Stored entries
........
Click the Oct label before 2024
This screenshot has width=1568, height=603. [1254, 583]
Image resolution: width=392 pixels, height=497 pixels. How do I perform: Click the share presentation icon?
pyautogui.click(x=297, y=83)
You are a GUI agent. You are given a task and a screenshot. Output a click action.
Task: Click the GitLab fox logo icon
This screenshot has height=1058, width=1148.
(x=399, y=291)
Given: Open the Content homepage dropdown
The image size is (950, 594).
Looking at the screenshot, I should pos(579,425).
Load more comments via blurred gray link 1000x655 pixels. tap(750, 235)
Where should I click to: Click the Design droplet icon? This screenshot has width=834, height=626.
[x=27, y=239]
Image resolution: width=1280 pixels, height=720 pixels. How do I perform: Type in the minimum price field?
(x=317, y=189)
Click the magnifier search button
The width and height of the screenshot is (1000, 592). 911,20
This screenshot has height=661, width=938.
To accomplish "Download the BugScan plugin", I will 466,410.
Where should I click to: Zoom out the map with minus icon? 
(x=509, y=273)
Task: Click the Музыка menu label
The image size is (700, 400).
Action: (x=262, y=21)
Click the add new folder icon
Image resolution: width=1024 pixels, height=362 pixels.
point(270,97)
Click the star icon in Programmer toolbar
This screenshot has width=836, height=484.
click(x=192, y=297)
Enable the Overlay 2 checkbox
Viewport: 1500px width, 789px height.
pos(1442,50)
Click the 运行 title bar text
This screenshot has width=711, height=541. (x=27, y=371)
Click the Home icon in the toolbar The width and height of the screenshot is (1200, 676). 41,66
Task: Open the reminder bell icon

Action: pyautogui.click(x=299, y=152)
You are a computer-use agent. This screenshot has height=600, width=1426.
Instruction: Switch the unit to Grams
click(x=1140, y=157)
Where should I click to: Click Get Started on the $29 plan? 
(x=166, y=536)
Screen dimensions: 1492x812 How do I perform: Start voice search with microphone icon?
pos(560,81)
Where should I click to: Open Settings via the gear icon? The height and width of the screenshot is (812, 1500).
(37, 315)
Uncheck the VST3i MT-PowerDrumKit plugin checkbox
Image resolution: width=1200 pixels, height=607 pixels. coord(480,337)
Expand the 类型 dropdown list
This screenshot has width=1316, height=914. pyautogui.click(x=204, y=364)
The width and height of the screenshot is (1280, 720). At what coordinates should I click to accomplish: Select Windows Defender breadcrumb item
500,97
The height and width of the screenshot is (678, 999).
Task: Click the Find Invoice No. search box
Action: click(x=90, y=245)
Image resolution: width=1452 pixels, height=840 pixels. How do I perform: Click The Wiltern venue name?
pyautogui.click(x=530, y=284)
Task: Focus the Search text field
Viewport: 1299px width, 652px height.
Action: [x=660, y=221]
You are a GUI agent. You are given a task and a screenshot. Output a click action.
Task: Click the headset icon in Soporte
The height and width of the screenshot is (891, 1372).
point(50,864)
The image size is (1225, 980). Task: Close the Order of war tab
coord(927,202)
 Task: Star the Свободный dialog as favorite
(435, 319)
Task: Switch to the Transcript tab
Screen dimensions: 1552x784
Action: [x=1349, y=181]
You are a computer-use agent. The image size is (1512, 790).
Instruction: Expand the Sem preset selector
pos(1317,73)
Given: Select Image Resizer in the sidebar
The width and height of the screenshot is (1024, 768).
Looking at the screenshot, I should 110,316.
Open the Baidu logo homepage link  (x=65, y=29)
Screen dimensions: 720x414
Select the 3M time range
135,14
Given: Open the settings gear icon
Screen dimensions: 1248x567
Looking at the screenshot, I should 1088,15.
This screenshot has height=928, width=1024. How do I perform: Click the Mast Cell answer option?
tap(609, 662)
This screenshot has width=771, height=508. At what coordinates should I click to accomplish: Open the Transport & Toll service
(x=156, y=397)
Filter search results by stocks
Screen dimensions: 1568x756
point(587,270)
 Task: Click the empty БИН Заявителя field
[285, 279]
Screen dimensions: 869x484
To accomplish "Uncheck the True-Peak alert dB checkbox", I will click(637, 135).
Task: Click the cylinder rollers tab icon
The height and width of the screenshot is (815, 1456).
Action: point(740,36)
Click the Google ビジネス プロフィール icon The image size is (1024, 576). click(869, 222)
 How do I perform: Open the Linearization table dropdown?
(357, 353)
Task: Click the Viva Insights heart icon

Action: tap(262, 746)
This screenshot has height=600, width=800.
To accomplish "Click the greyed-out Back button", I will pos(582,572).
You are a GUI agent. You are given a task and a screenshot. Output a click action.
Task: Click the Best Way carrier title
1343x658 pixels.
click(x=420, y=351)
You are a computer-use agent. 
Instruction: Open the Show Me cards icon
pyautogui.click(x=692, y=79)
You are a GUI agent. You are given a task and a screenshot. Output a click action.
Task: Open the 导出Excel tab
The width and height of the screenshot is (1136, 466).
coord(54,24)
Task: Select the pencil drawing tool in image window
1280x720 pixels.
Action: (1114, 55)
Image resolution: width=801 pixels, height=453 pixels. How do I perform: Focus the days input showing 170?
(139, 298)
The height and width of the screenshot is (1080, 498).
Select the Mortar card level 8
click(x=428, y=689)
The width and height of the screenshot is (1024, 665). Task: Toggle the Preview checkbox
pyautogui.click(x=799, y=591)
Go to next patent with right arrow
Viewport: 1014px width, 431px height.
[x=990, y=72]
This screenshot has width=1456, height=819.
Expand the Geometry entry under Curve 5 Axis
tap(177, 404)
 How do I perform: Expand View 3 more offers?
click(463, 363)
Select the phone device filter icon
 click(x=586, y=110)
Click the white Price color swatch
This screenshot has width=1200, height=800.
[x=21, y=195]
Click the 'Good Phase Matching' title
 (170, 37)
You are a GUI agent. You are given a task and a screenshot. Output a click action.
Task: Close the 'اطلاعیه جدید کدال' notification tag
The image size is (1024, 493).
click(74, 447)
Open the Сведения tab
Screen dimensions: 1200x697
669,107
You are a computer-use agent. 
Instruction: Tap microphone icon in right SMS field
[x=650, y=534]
........
Repeat the data in its entirety, character for character.

Click the Oct label before 2024
This screenshot has width=1568, height=603. [1254, 583]
Image resolution: width=392 pixels, height=497 pixels. How do I perform: Click the share presentation icon?
pyautogui.click(x=297, y=83)
You are a GUI agent. You are given a task and a screenshot. Output a click action.
Task: Click the GitLab fox logo icon
This screenshot has height=1058, width=1148.
(x=399, y=291)
Given: Open the Content homepage dropdown
The image size is (950, 594).
Looking at the screenshot, I should pos(579,425).
Load more comments via blurred gray link 1000x655 pixels. tap(750, 235)
Where should I click to: Click the Design droplet icon? This screenshot has width=834, height=626.
[x=27, y=239]
Image resolution: width=1280 pixels, height=720 pixels. How do I perform: Type in the minimum price field?
(x=317, y=189)
Click the magnifier search button
The width and height of the screenshot is (1000, 592). 911,20
This screenshot has height=661, width=938.
To accomplish "Download the BugScan plugin", I will 466,410.
Where should I click to: Zoom out the map with minus icon? 
(x=509, y=273)
Task: Click the Музыка menu label
The image size is (700, 400).
Action: (x=262, y=21)
Click the add new folder icon
Image resolution: width=1024 pixels, height=362 pixels.
point(270,97)
Click the star icon in Programmer toolbar
This screenshot has width=836, height=484.
click(x=192, y=297)
Enable the Overlay 2 checkbox
Viewport: 1500px width, 789px height.
pos(1442,50)
Click the 运行 title bar text
This screenshot has width=711, height=541. (x=27, y=371)
Click the Home icon in the toolbar The width and height of the screenshot is (1200, 676). 41,66
Task: Open the reminder bell icon

Action: pyautogui.click(x=299, y=152)
You are a computer-use agent. This screenshot has height=600, width=1426.
Instruction: Switch the unit to Grams
click(x=1140, y=157)
Where should I click to: Click Get Started on the $29 plan? 
(x=166, y=536)
Screen dimensions: 1492x812 How do I perform: Start voice search with microphone icon?
pos(560,81)
Where should I click to: Open Settings via the gear icon? The height and width of the screenshot is (812, 1500).
(37, 315)
Uncheck the VST3i MT-PowerDrumKit plugin checkbox
Image resolution: width=1200 pixels, height=607 pixels. coord(480,337)
Expand the 类型 dropdown list
This screenshot has width=1316, height=914. pyautogui.click(x=204, y=364)
The width and height of the screenshot is (1280, 720). At what coordinates should I click to accomplish: Select Windows Defender breadcrumb item
500,97
The height and width of the screenshot is (678, 999).
Task: Click the Find Invoice No. search box
Action: click(x=90, y=245)
Image resolution: width=1452 pixels, height=840 pixels. How do I perform: Click The Wiltern venue name?
pyautogui.click(x=530, y=284)
Task: Focus the Search text field
Viewport: 1299px width, 652px height.
Action: [x=660, y=221]
You are a GUI agent. You are given a task and a screenshot. Output a click action.
Task: Click the headset icon in Soporte
The height and width of the screenshot is (891, 1372).
point(50,864)
The image size is (1225, 980). Task: Close the Order of war tab
coord(927,202)
 Task: Star the Свободный dialog as favorite
(435, 319)
Task: Switch to the Transcript tab
Screen dimensions: 1552x784
Action: [x=1349, y=181]
You are a computer-use agent. The image size is (1512, 790).
Instruction: Expand the Sem preset selector
pos(1317,73)
Given: Select Image Resizer in the sidebar
The width and height of the screenshot is (1024, 768).
Looking at the screenshot, I should 110,316.
Open the Baidu logo homepage link  (x=65, y=29)
Screen dimensions: 720x414
Select the 3M time range
135,14
Given: Open the settings gear icon
Screen dimensions: 1248x567
Looking at the screenshot, I should 1088,15.
This screenshot has height=928, width=1024. How do I perform: Click the Mast Cell answer option?
tap(609, 662)
This screenshot has width=771, height=508. At what coordinates should I click to accomplish: Open the Transport & Toll service
(x=156, y=397)
Filter search results by stocks
Screen dimensions: 1568x756
point(587,270)
 Task: Click the empty БИН Заявителя field
[285, 279]
Screen dimensions: 869x484
To accomplish "Uncheck the True-Peak alert dB checkbox", I will click(637, 135).
Task: Click the cylinder rollers tab icon
The height and width of the screenshot is (815, 1456).
Action: point(740,36)
Click the Google ビジネス プロフィール icon The image size is (1024, 576). click(869, 222)
 How do I perform: Open the Linearization table dropdown?
(357, 353)
Task: Click the Viva Insights heart icon

Action: tap(262, 746)
This screenshot has height=600, width=800.
To accomplish "Click the greyed-out Back button", I will pos(582,572).
You are a GUI agent. You are given a task and a screenshot. Output a click action.
Task: Click the Best Way carrier title
1343x658 pixels.
click(x=420, y=351)
You are a computer-use agent. 
Instruction: Open the Show Me cards icon
pyautogui.click(x=692, y=79)
You are a GUI agent. You are given a task and a screenshot. Output a click action.
Task: Open the 导出Excel tab
The width and height of the screenshot is (1136, 466).
coord(54,24)
Task: Select the pencil drawing tool in image window
1280x720 pixels.
Action: (1114, 55)
Image resolution: width=801 pixels, height=453 pixels. How do I perform: Focus the days input showing 170?
(139, 298)
The height and width of the screenshot is (1080, 498).
Select the Mortar card level 8
click(x=428, y=689)
The width and height of the screenshot is (1024, 665). Task: Toggle the Preview checkbox
pyautogui.click(x=799, y=591)
Go to next patent with right arrow
Viewport: 1014px width, 431px height.
[x=990, y=72]
This screenshot has width=1456, height=819.
Expand the Geometry entry under Curve 5 Axis
tap(177, 404)
 How do I perform: Expand View 3 more offers?
click(463, 363)
Select the phone device filter icon
 click(x=586, y=110)
Click the white Price color swatch
This screenshot has width=1200, height=800.
[x=21, y=195]
Click the 'Good Phase Matching' title
 (170, 37)
You are a GUI agent. You are given a task and a screenshot. Output a click action.
Task: Close the 'اطلاعیه جدید کدال' notification tag
The image size is (1024, 493).
click(74, 447)
Open the Сведения tab
Screen dimensions: 1200x697
669,107
You are a computer-use agent. 
Instruction: Tap microphone icon in right SMS field
[x=650, y=534]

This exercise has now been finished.